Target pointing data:
-------------------------

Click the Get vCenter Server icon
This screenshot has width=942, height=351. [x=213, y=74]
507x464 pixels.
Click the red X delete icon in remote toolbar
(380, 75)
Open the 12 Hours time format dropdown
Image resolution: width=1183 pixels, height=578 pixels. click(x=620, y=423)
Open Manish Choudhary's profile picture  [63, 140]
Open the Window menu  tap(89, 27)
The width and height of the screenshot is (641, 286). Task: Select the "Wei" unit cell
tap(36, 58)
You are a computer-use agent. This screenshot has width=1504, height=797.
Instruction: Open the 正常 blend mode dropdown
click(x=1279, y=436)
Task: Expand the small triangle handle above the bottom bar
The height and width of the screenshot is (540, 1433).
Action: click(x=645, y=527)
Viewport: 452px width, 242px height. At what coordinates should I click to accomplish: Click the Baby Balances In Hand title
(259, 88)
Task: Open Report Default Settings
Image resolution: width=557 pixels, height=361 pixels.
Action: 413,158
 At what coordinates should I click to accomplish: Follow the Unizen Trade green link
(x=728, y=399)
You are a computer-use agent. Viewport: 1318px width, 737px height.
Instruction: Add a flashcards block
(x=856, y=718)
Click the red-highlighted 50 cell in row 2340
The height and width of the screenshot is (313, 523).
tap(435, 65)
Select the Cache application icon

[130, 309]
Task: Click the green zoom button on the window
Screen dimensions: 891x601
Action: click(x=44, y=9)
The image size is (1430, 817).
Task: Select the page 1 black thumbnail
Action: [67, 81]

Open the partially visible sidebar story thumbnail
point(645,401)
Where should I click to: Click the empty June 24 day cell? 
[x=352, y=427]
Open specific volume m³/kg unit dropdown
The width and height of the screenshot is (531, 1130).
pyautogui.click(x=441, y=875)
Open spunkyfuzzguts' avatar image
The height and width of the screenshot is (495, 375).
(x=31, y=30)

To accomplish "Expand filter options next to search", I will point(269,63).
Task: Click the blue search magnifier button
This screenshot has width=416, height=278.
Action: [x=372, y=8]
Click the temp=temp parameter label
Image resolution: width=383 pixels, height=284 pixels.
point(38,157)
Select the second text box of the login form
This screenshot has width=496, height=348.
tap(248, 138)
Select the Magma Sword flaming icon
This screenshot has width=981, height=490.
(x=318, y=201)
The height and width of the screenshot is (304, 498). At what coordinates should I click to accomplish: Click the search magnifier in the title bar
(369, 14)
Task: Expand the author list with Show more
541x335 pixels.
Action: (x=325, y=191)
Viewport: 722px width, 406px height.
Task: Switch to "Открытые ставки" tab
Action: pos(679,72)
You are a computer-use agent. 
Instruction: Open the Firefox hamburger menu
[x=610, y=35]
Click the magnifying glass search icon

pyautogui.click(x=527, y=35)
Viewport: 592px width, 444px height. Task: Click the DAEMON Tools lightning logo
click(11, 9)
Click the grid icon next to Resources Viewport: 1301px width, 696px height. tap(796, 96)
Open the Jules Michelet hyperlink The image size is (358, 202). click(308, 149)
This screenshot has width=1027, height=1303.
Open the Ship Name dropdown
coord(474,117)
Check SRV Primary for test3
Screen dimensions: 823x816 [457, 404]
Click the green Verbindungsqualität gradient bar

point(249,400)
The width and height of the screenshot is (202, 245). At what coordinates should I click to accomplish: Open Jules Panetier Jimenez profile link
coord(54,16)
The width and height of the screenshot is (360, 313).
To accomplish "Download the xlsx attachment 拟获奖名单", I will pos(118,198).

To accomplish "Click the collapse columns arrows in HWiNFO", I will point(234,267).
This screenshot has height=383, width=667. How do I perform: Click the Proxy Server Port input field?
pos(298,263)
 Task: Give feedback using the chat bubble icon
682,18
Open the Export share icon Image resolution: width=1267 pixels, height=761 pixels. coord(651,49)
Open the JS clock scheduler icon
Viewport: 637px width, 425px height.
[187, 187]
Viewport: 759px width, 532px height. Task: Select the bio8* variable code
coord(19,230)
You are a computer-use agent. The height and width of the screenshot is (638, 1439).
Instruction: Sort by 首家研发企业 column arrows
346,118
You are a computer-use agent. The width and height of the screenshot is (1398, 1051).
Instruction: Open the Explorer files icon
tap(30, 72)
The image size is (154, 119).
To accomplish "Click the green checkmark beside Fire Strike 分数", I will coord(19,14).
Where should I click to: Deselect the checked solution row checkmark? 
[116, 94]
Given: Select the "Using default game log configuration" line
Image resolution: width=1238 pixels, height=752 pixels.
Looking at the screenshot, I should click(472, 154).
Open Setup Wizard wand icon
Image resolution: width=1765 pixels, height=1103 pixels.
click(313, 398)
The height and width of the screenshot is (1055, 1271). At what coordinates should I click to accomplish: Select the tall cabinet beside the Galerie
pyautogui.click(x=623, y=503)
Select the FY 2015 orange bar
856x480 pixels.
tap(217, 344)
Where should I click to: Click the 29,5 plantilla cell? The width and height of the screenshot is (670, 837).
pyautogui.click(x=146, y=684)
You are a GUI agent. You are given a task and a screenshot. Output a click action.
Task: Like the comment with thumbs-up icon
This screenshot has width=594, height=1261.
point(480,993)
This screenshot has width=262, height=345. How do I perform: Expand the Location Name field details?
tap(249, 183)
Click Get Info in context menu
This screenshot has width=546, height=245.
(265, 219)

-------------------------

- _Written problem_
Rewrite every one of the rows above as a numbered list, omitting blank lines.

- _Correct response_
1. Click the Get vCenter Server icon
2. This screenshot has width=942, height=351. [x=213, y=74]
3. 507x464 pixels.
4. Click the red X delete icon in remote toolbar
5. (380, 75)
6. Open the 12 Hours time format dropdown
7. Image resolution: width=1183 pixels, height=578 pixels. click(x=620, y=423)
8. Open Manish Choudhary's profile picture  [63, 140]
9. Open the Window menu  tap(89, 27)
10. The width and height of the screenshot is (641, 286). Task: Select the "Wei" unit cell
11. tap(36, 58)
12. You are a computer-use agent. This screenshot has width=1504, height=797.
13. Instruction: Open the 正常 blend mode dropdown
14. click(x=1279, y=436)
15. Task: Expand the small triangle handle above the bottom bar
16. The height and width of the screenshot is (540, 1433).
17. Action: click(x=645, y=527)
18. Viewport: 452px width, 242px height. At what coordinates should I click to accomplish: Click the Baby Balances In Hand title
19. (259, 88)
20. Task: Open Report Default Settings
21. Image resolution: width=557 pixels, height=361 pixels.
22. Action: 413,158
23.  At what coordinates should I click to accomplish: Follow the Unizen Trade green link
24. (x=728, y=399)
25. You are a computer-use agent. Viewport: 1318px width, 737px height.
26. Instruction: Add a flashcards block
27. (x=856, y=718)
28. Click the red-highlighted 50 cell in row 2340
29. The height and width of the screenshot is (313, 523).
30. tap(435, 65)
31. Select the Cache application icon
32. [130, 309]
33. Task: Click the green zoom button on the window
34. Screen dimensions: 891x601
35. Action: click(x=44, y=9)
36. The image size is (1430, 817).
37. Task: Select the page 1 black thumbnail
38. Action: [67, 81]
39. Open the partially visible sidebar story thumbnail
40. point(645,401)
41. Where should I click to: Click the empty June 24 day cell? 
42. [x=352, y=427]
43. Open specific volume m³/kg unit dropdown
44. The width and height of the screenshot is (531, 1130).
45. pyautogui.click(x=441, y=875)
46. Open spunkyfuzzguts' avatar image
47. The height and width of the screenshot is (495, 375).
48. (x=31, y=30)
49. To accomplish "Expand filter options next to search", I will point(269,63).
50. Task: Click the blue search magnifier button
51. This screenshot has width=416, height=278.
52. Action: [x=372, y=8]
53. Click the temp=temp parameter label
54. Image resolution: width=383 pixels, height=284 pixels.
55. point(38,157)
56. Select the second text box of the login form
57. This screenshot has width=496, height=348.
58. tap(248, 138)
59. Select the Magma Sword flaming icon
60. This screenshot has width=981, height=490.
61. (x=318, y=201)
62. The height and width of the screenshot is (304, 498). At what coordinates should I click to accomplish: Click the search magnifier in the title bar
63. (369, 14)
64. Task: Expand the author list with Show more
65. 541x335 pixels.
66. Action: (x=325, y=191)
67. Viewport: 722px width, 406px height.
68. Task: Switch to "Открытые ставки" tab
69. Action: pos(679,72)
70. You are a computer-use agent. 
71. Instruction: Open the Firefox hamburger menu
72. [x=610, y=35]
73. Click the magnifying glass search icon
74. pyautogui.click(x=527, y=35)
75. Viewport: 592px width, 444px height. Task: Click the DAEMON Tools lightning logo
76. click(11, 9)
77. Click the grid icon next to Resources Viewport: 1301px width, 696px height. tap(796, 96)
78. Open the Jules Michelet hyperlink The image size is (358, 202). click(308, 149)
79. This screenshot has width=1027, height=1303.
80. Open the Ship Name dropdown
81. coord(474,117)
82. Check SRV Primary for test3
83. Screen dimensions: 823x816 [457, 404]
84. Click the green Verbindungsqualität gradient bar
85. point(249,400)
86. The width and height of the screenshot is (202, 245). At what coordinates should I click to accomplish: Open Jules Panetier Jimenez profile link
87. coord(54,16)
88. The width and height of the screenshot is (360, 313).
89. To accomplish "Download the xlsx attachment 拟获奖名单", I will pos(118,198).
90. To accomplish "Click the collapse columns arrows in HWiNFO", I will point(234,267).
91. This screenshot has height=383, width=667. How do I perform: Click the Proxy Server Port input field?
92. pos(298,263)
93.  Task: Give feedback using the chat bubble icon
94. 682,18
95. Open the Export share icon Image resolution: width=1267 pixels, height=761 pixels. coord(651,49)
96. Open the JS clock scheduler icon
97. Viewport: 637px width, 425px height.
98. [187, 187]
99. Viewport: 759px width, 532px height. Task: Select the bio8* variable code
100. coord(19,230)
101. You are a computer-use agent. The height and width of the screenshot is (638, 1439).
102. Instruction: Sort by 首家研发企业 column arrows
103. 346,118
104. You are a computer-use agent. The width and height of the screenshot is (1398, 1051).
105. Instruction: Open the Explorer files icon
106. tap(30, 72)
107. The image size is (154, 119).
108. To accomplish "Click the green checkmark beside Fire Strike 分数", I will coord(19,14).
109. Where should I click to: Deselect the checked solution row checkmark? 
110. [116, 94]
111. Given: Select the "Using default game log configuration" line
112. Image resolution: width=1238 pixels, height=752 pixels.
113. Looking at the screenshot, I should click(472, 154).
114. Open Setup Wizard wand icon
115. Image resolution: width=1765 pixels, height=1103 pixels.
116. click(313, 398)
117. The height and width of the screenshot is (1055, 1271). At what coordinates should I click to accomplish: Select the tall cabinet beside the Galerie
118. pyautogui.click(x=623, y=503)
119. Select the FY 2015 orange bar
120. 856x480 pixels.
121. tap(217, 344)
122. Where should I click to: Click the 29,5 plantilla cell? The width and height of the screenshot is (670, 837).
123. pyautogui.click(x=146, y=684)
124. You are a GUI agent. You are given a task and a screenshot. Output a click action.
125. Task: Like the comment with thumbs-up icon
126. This screenshot has width=594, height=1261.
127. point(480,993)
128. This screenshot has width=262, height=345. How do I perform: Expand the Location Name field details?
129. tap(249, 183)
130. Click Get Info in context menu
131. This screenshot has width=546, height=245.
132. (265, 219)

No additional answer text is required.